EMiL container

Tuesday, June 07th, 2016 | Author:

One of the proejcts we are currently working on is the DFG-founded EMiL project (Emulation of Multimedia Objects in Libraries). Its main goal is to provide our EaaS framework for libraries to use in their reading rooms. While this project has also spawned off our USB live systems, its latest outcome is a Docker container that allows (comparatively) easy access to emulation for everyone who wants to run born-digital objects.

The container relies on three auxiliary data sources:

  1. An image archive (it contains disk images of operating systems)
  2. An object archive (e.g. CDROMs, Floppys, etc – well, you want to access them, duh)
  3. A directory of environment descriptions (they are merely meta-metadata to track environments from the image archive)

Image Archive

The image archive is one of the core components of our EaaS software and has been so for several years. It contains the disk images that are required by the emulators in order to boot up a virtual machine and all metadata necessary for the emulator to do so. There already has been another blog-post about the image archive and how to set it up for use in a container, so I’ll refer to that.

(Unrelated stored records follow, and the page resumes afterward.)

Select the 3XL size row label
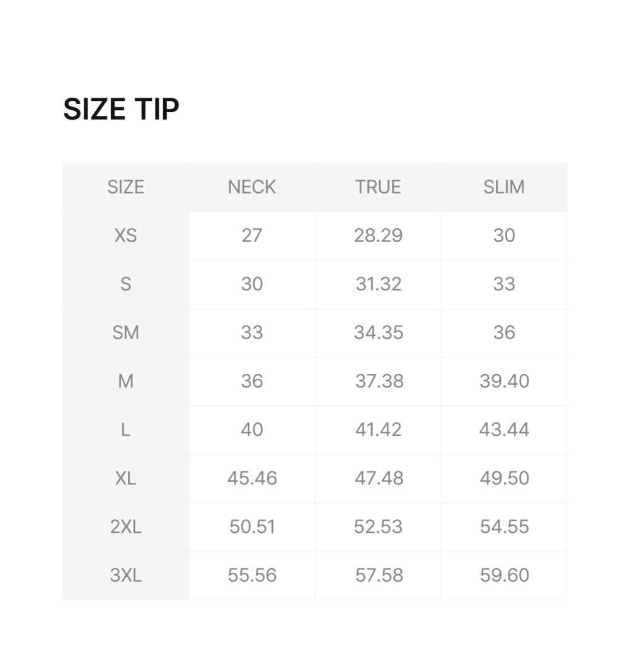coord(125,576)
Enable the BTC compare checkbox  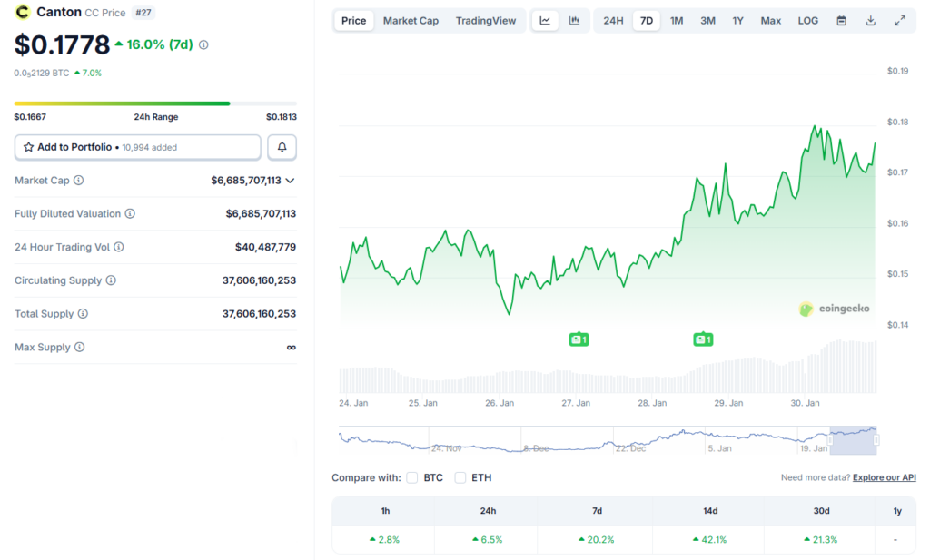tap(412, 477)
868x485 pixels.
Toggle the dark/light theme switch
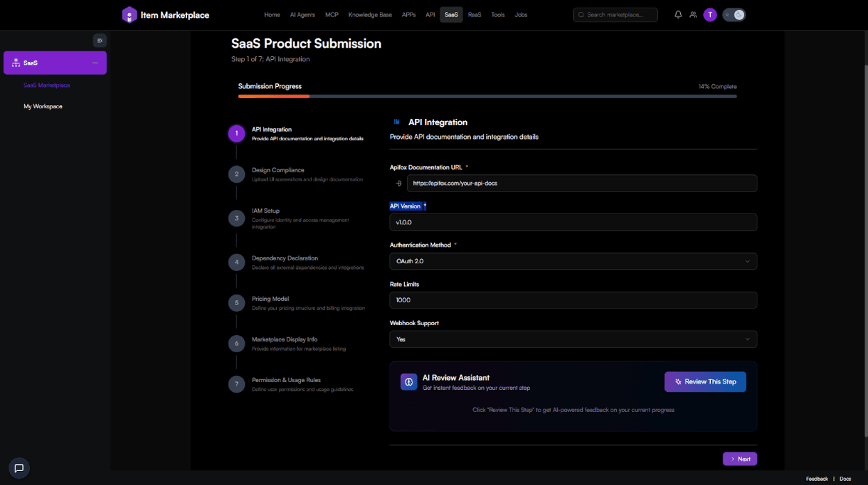pos(734,15)
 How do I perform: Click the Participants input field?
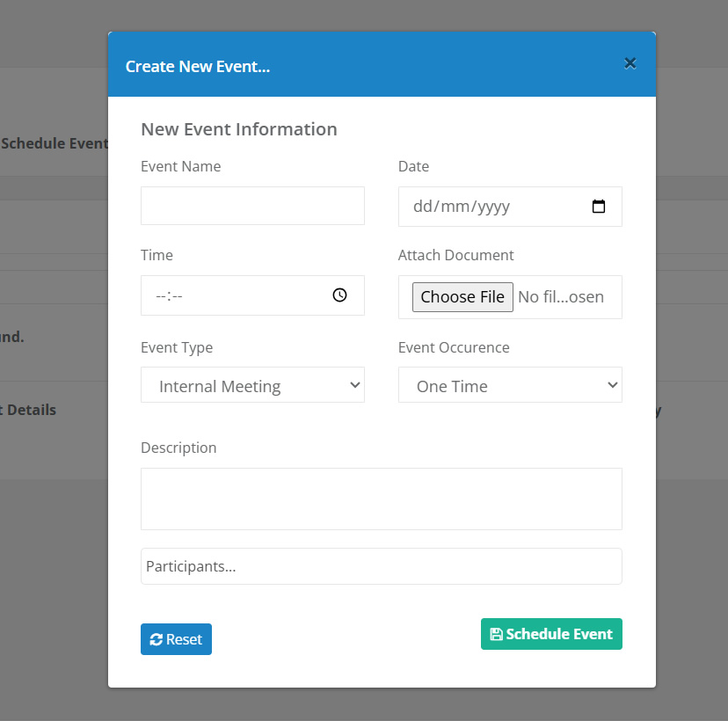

For the impatient, there’s an image archive with free images available for download. Just run these commands:

curl -O http://bw-fla.uni-freiburg.de/image-archive.tgz
tar xf image-archive.tgz
cd image-archive/nbd-export/ 
ln -s ../images/base/doom.raw 
ln -s ../images/base/hatari_tOS206us.img 
ln -s ../images/base/qemu-i386-DOS_6.20_CDROM.raw

Object Archive

The object archive recently had its own article in this blog and contains the objects you want to access. The prepared docker image (wait for it!) has a preconfigured file-backend for the actual data. The file structure is pretty simple:

object-archive/
 |- object1/
 |   \ iso/
 |      |- disk1.iso
 |      \  disk2.iso
 |- object2/
 |   \ floppy/
 |      |- disk1.raw
 |     ...
...

As you can see, each object is represented by its own subdirectory. The directory’s name is also its id that is to be used later to access it. Inside this directory, there is either an iso/ subdirectory, or a floppy/ subdirectory, or both. The actual images (either CD-ROM images or floppy images) are located within their respective directories according to their media type. And that’s basically it, just copy your objects into a directory structure like above and you have your object archive ready.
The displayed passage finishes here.